What are the laws about cruising for sex in the UK?
Ever had an encounter with another guy while you’re out for a walk in the park, or using a public bathroom? Cruising is an integral part of queer history and identity. But how legal is it? Could you get into any trouble for getting it on in the great outdoors?
Every country has different laws and rules that cover this kind of thing, so it’s important to understand what the deal is wherever you are. Even across the UK, there’s some variations, so in this article we’ll be focusing on the legal position in England and Wales, as they’re covered by the same legislation.
What is cruising?
There’s a definite public element to cruising. You’re out, looking for sex, looking for an encounter, but you’re doing it in public. Saunas, bathhouses, bars, and clubs have elements of cruising, but they’re private premises.
Cruising is different to prostitution – no one is getting paid, this is just guys getting together to satisfy a sexual need.
The history of cruising
There’s historical references in law and literature dating back to at least the 17th century. Cruising isn’t a new thing.
While gay sex may have been illegal at the time, there were plenty of opportunities for random hook-ups. Theatres were particularly popular for this kind of thing.
Cottaging referred to looking for sex in public bathrooms.
There was a definite risk associated with cruising – if you were caught, you could be arrested and imprisoned. Police would often frequent known cruising spots and entrap men.

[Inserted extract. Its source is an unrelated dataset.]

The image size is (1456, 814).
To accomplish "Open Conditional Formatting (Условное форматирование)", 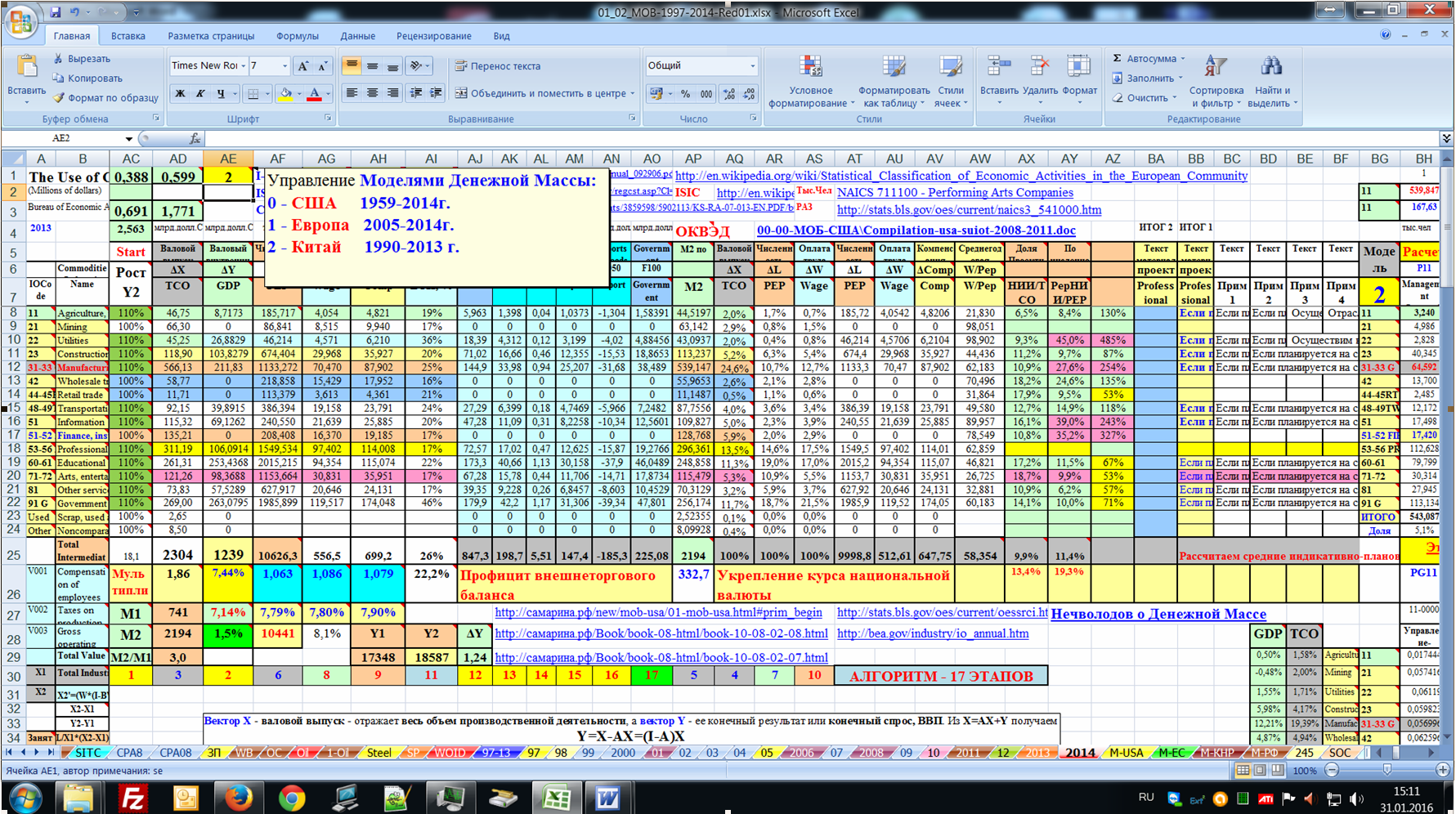I will point(810,69).
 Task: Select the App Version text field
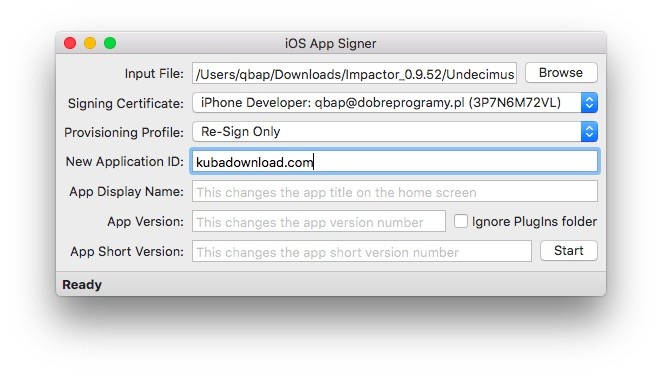point(319,221)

Things began to change in 1967. The Sexual Offences Act meant that it was no longer illegal for men to have sex with each other in private. However, sex in public remained an offence.
The legal position today
The Sexual Offences Act of 2003 was intended to clarify some of the anomalies that existed within the law, and to update the existing legislation to include offences that were not previously covered.
Where this leaves us is a distinction between sex in toilets and sex in public.

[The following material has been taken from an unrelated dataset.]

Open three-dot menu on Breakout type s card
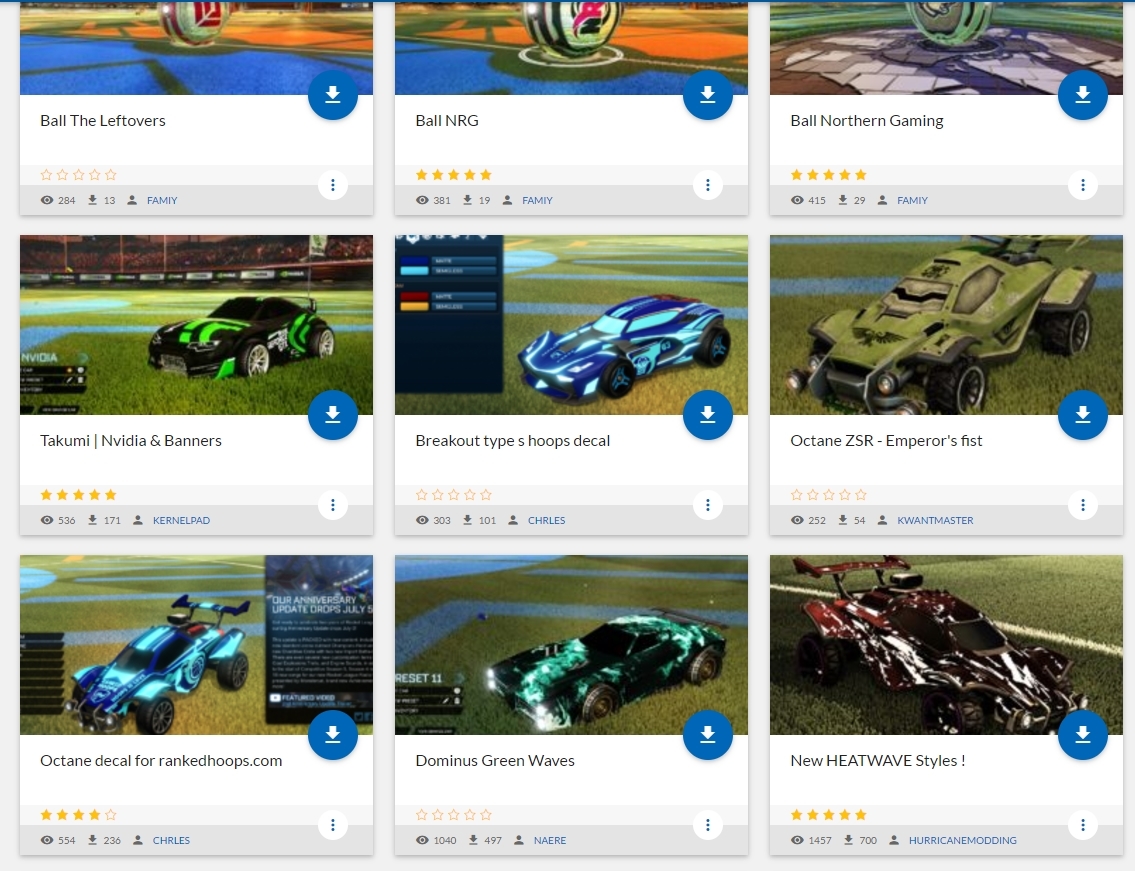This screenshot has width=1135, height=871. 708,505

Under the Sexual Offences Act, sex in public toilets – often described as cottaging – is illegal.
If you are prosecuted and convicted for cottaging, the penalties could include:
- A prison sentence of up to six months.
- A caution. This forms part of your criminal record.

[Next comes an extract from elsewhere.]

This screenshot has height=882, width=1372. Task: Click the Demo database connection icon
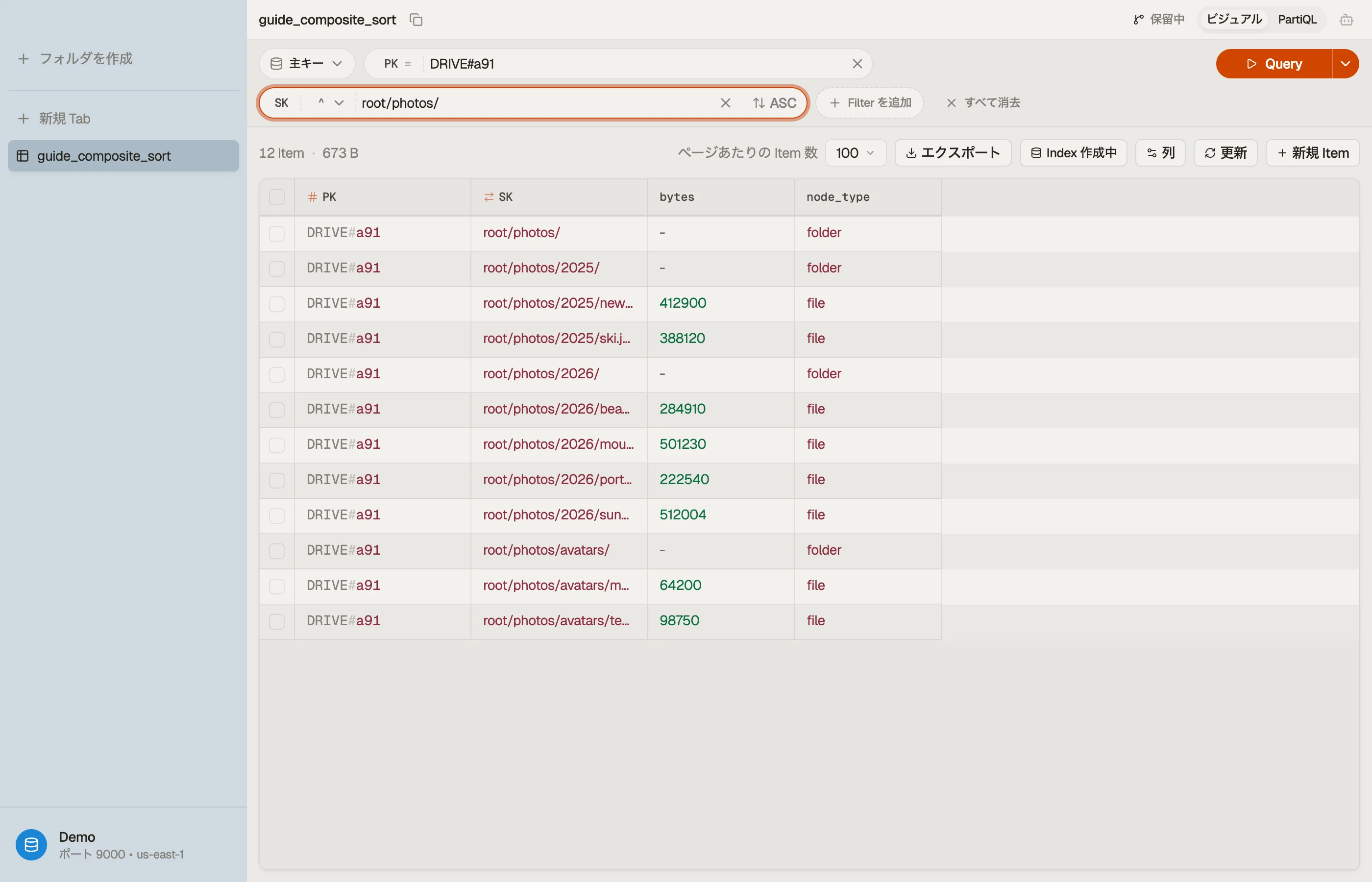tap(31, 844)
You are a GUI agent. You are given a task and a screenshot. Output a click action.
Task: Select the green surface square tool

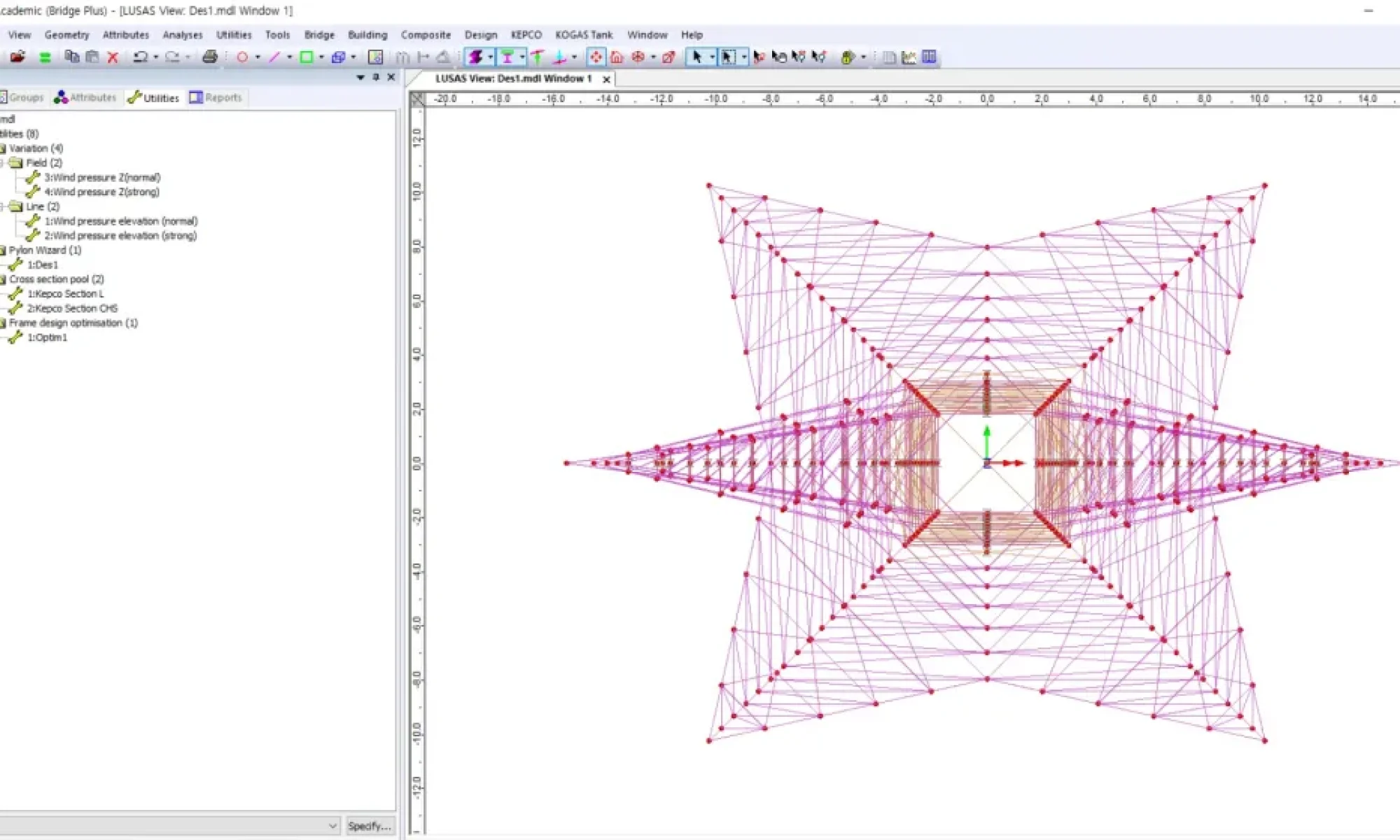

- A ban from specified premises. For example, if you’re found cottaging in a shopping centre, you could be banned from that shopping centre.
- Your name could be added to the Sex Offenders Register.
In practice, arresting people for cottaging isn’t high on the list of priorities for police. But if they are getting complaints from the public, or a shopping centre, then they will have to investigate. If convicted, you could expect a relatively light sentence unless the circumstances are seen as particularly offensive.
In terms of having sex in public – or cruising – this is not illegal under the Sexual Offences Act. So, in theory, as long as you’re not having sex in a public toilet, you’ve got nothing to worry about.
But cruising can be seen as a criminal offence if it breaches the provisions of the Public Order Act of 1986. If you’re having sex somewhere, and this is visible by other people, or is somehow causing offence to other people, then you could be prosecuted for breaching the Public Order Act.
Again, the police will generally only take an interest in cruising if they’re receiving complaints and are therefore required to investigate.
If you’re convicted of an offence under the Public Order Act, you’ll most likely receive a fine as a penalty.